La loi belge (comme française) n’impose pas la notion d’"obligation" scolaire, mais bien celle d’"obligation d’instruction", ce dernier mot évoquant la transmission de connaissances. Celle-ci peut donc s’exercer par les parents (notamment) et à domicile. En Belgique francophone, durant la dernière année scolaire, 909 élèves étaient ainsi scolarisés à domicile. L’année précédente, ils étaient 829, contre 502 huit ans plus tôt. L’augmentation est manifeste. Mais quelles sont les raisons qui incitent des parents à opter pour ce mode d’enseignement?

Aux États-Unis, où plus de 850.000 enfants sont scolarisés en milieu familial (ce chiffre progresse de 7 à 15% chaque année), une enquête a déterminé les motifs de ce choix. Tout d’abord, il s’agirait d’une estimation de supériorité des résultats de l’éducation à la maison par rapport au modèle "traditionnel". Ensuite, est pointée une mauvaise qualité de l’environnement à l’école et se présentent des objections concernant les programmes scolaires, estimés insuffisants. Les autres raisons incitatives sont de l’ordre d’un long voyage en famille (tour du monde en bateau, par exemple), de motivations religieuses et aussi, de plus en plus semble-t-il, de la violence présente dans de nombreuses écoles américaines.

En Belgique francophone, durant la dernière année scolaire, 909 élèves étaient scolarisés à domicile. L’année précédente, ils étaient 829, contre 502, huit ans plus tôt.
Chiffres de l’administration Générale de l’enseignement

En France et en Belgique, d’autres mobiles incitent les parents à choisir un enseignement "à domicile", comme le respect de la liberté et de l’épanouissement des enfants. Sans vouloir nécessairement mettre en doute la qualité et les compétences des professeurs, ces parents signalent encore le nombre trop élevé d’enfants dans les classes, un programme dépassé, et aussi, comme aux États-Unis, une violence grandissante.

©Olivier Polet

Arguments d’une maman

Pour Aurélie Collard, le choix de l’homeschooling s’est effectué à la suite d’une épidémie de coqueluche à l’école de ses enfants. Avec un bébé à la maison, et craignant pour sa santé, ils quittent l’école. Le déclic pour cette mère de cinq filles – Coline, Charlie, Célise, Capucine et Ciloé – qui veille à leur instruction à la maison?

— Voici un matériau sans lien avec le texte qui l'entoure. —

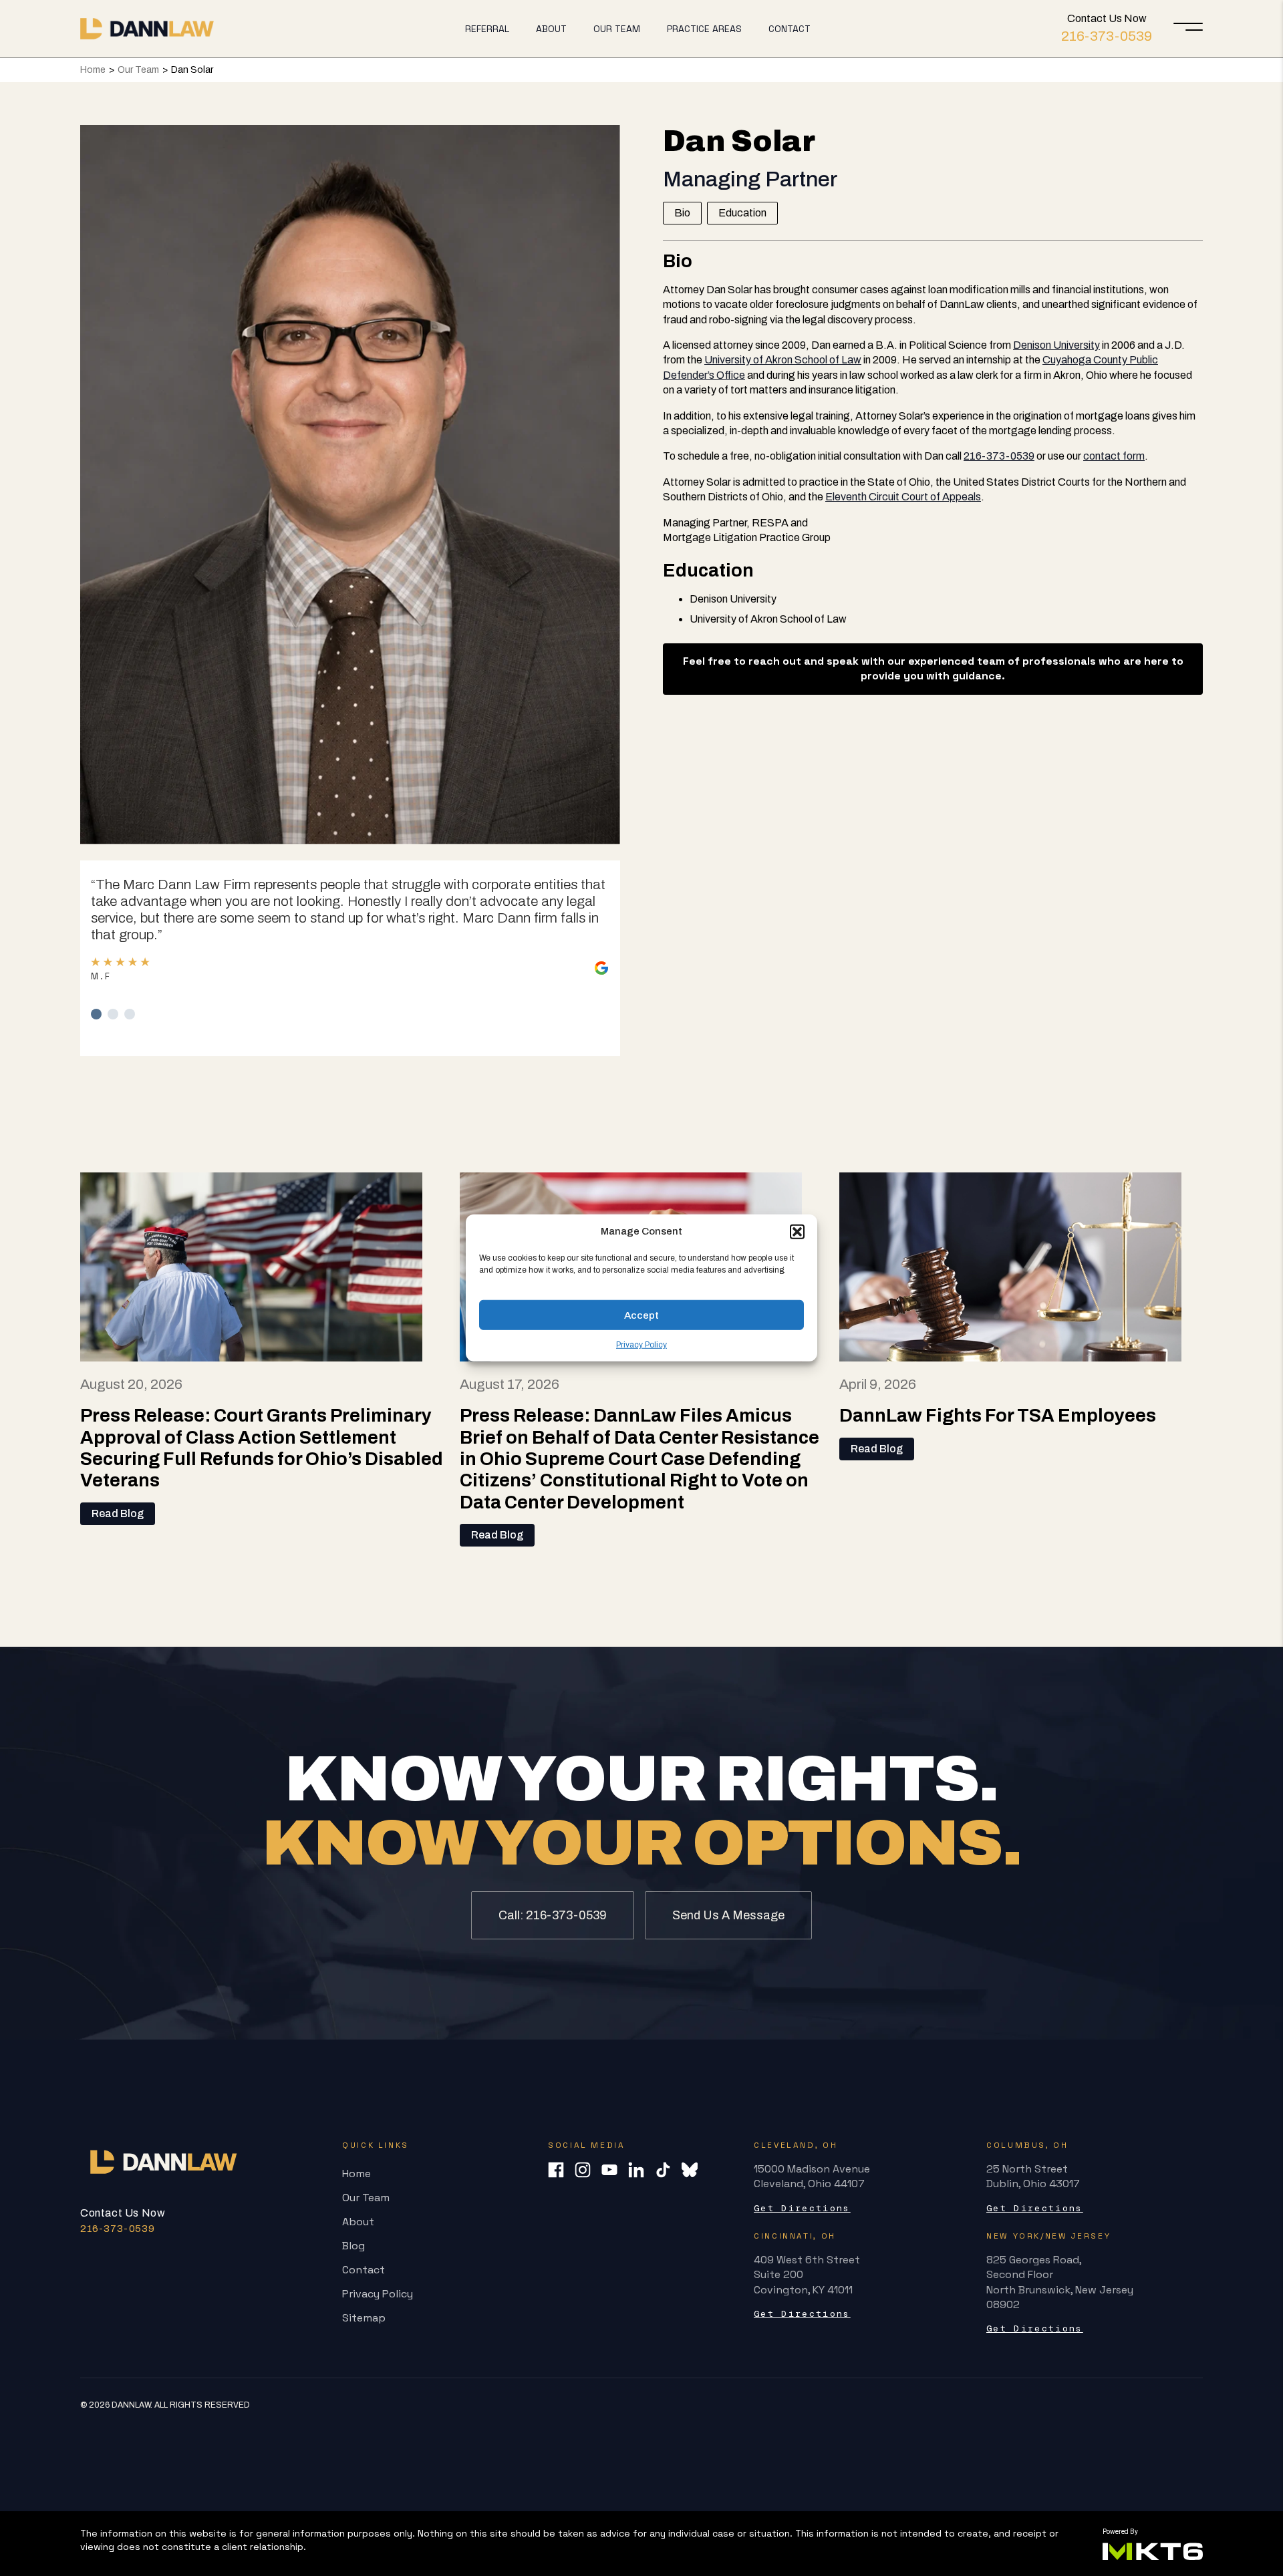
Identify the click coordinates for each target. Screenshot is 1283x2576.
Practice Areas (704, 29)
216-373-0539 (1106, 36)
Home (93, 70)
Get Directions (802, 2208)
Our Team (616, 29)
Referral (487, 29)
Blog (353, 2246)
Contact (789, 29)
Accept (641, 1314)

"Nous avons d’emblée constaté moins de pression familiale, des enfants moins épuisés que lorsqu’ils étaient scolarisés."
Aurélie Collard
Maman enseignant à domicile à ses 5 filles

Un témoignage d’André Stern (voir l'encadré à la fin du texte) dans lequel elle a perçu pas mal d’avantages: respecter le rythme biologique des plus petits, être ensemble, gérer un temps de travail en fonction de l’intérêt et de la fatigue des enfants.

"Nous avons d’emblée constaté moins de pression familiale, des enfants moins épuisés que lorsqu’ils étaient scolarisés, car sans obligation de les presser comme des citrons". Mais Aurélie Collard, éducatrice graduée A1, va plus loin dans son analyse: "Le système scolaire me paraît anti-humaniste et anti-philosophique. Il a marché, c’est vrai, durant un certain temps. Mais son formatage me dérange. Les enfants apprennent au même âge, les mêmes choses, au même moment. L’école ne développe pas des potentiels, mais des normes. Et après une journée en classe, qui peut aussi troubler le cycle hormonal, les enfants ont perdu 90% de ce qu’ils étaient censés avoir appris", estime la mère de famille.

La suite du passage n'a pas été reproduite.